Neu auf dem Galgenberg: Wie alles begann

Aktualisiert: 5. Okt 2020

von verwilderten Grundstücken zur ersten Flasche Wein



Willkommen bei den Geschichten unseres Weingutes. Hier möchten wir euch kleine Einblicke von unserem Schaffen und Wirken auf dem Galgenberg und im Keller zeigen.


Als wir 2015 mit dem Weinbau auf dem Galgenberg anfingen, sahen die Flächen, die heute mit unzähligen Rebstöcken und blühenden Zeilen aufwarten, noch ganz anders aus. Die kleinen Parzellen, ehemals Gärten für die Nahversorgung von Menschen aus Bohlingen, waren über die Jahre sich selbst über lassen worden und verwilderten immer mehr. Mit viel Schweiß haben wir tonnenweise Beton und anderen Müll entfernt, unsere Arme und Beine haben wir im Kampf mit den Brombeeren geschunden, aber - es hat sich ausgezahlt.

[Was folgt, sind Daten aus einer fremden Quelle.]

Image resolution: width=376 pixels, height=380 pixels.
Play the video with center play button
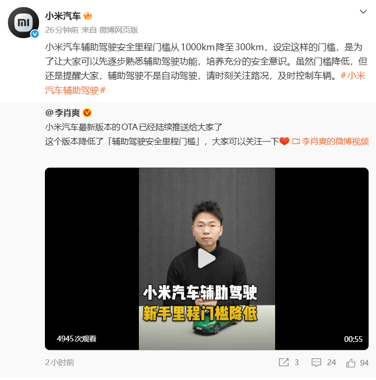[x=206, y=258]
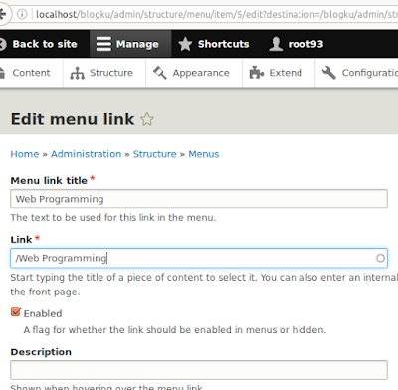Open the Menus breadcrumb link
398x390 pixels.
coord(204,154)
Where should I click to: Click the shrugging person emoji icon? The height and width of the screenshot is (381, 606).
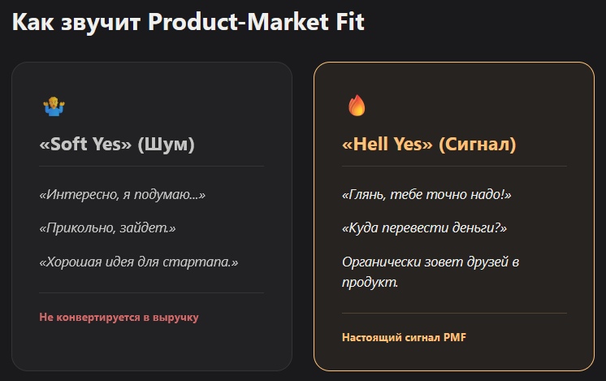[x=54, y=106]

Nachdem der Weinberg, frisch angelegt, noch recht nackt wirkte, hat sich über die letzten 5 Jahre ein Ort gebildet, der immer grüner und magischer wird. Und davon zeugen mittlerweile auch unsere Weine.


Wieso pilzwiderstandsfähige Rebsorten und kein Grauburgunder ?


Von Anfang an war klar, dass wir im Weinberg ökologisch und nachhaltig arbeiten wollen. Viel habe ich während meiner Ausbildung beim Weingut Vollmayer in Hilzingen gelernt und direkt umgesetzt, z.B. das Freihalten des Unterstockbereiches mit einer Rollhacke anstatt mit Glyphosat. Das hohe Maß an Pflanzenschutz jedoch, das im ökologischen Weinbau noch häufiger als im konventionellen Weinbau betrieben wird, weil die Mittel zwar verträglicher für Mensch und Umwelt sind, dafür aber nicht so effektiv, hatte mich schon von Anfang an abgeschreckt. Deshalb haben wir uns entschieden, unsere Flächen mit pilzwiderstandsfähigen Rebsorten zu bepflanzen, sogenannten Piwi´s. Diese sind recht junge, deshalb noch wenig verbreitete Züchtungen, bei denen die Resistenzfähigkeit der amerikanischen Rebe mit der Fähigkeit zur Vinifikation der europäischen Rebe zu kreuzen versucht wird, um den Pflanzenschutz auf ein Minimum zu reduzieren. So müssen wir im Jahr nur 3-4 Mal zum spritzen, während in konventionellen Betrieben 8, in ökologischen Betrieben bis zu 14 Mal gespritzt werden muss. Mit ihnen muss ein neuer Umgang als mit den altgedienten Sorten wie den Burgunderreben, dem Riesling etc. möglich ist, gelernt werden. Aber dass man aus diesen Sorten gute, sogar sehr gute Weine erzeugen kann steht außer Frage. Das ist schon von einigen Winzern bewiesen worden.


Wir haben uns bei unseren Weinbergen für die Sorten Muscaris, Cabernet Blanc, Johanniter und Sauvignac entschieden, allesamt weiße Rebsorten, aus denen tolle, aromatische Weine geschaffen werden können.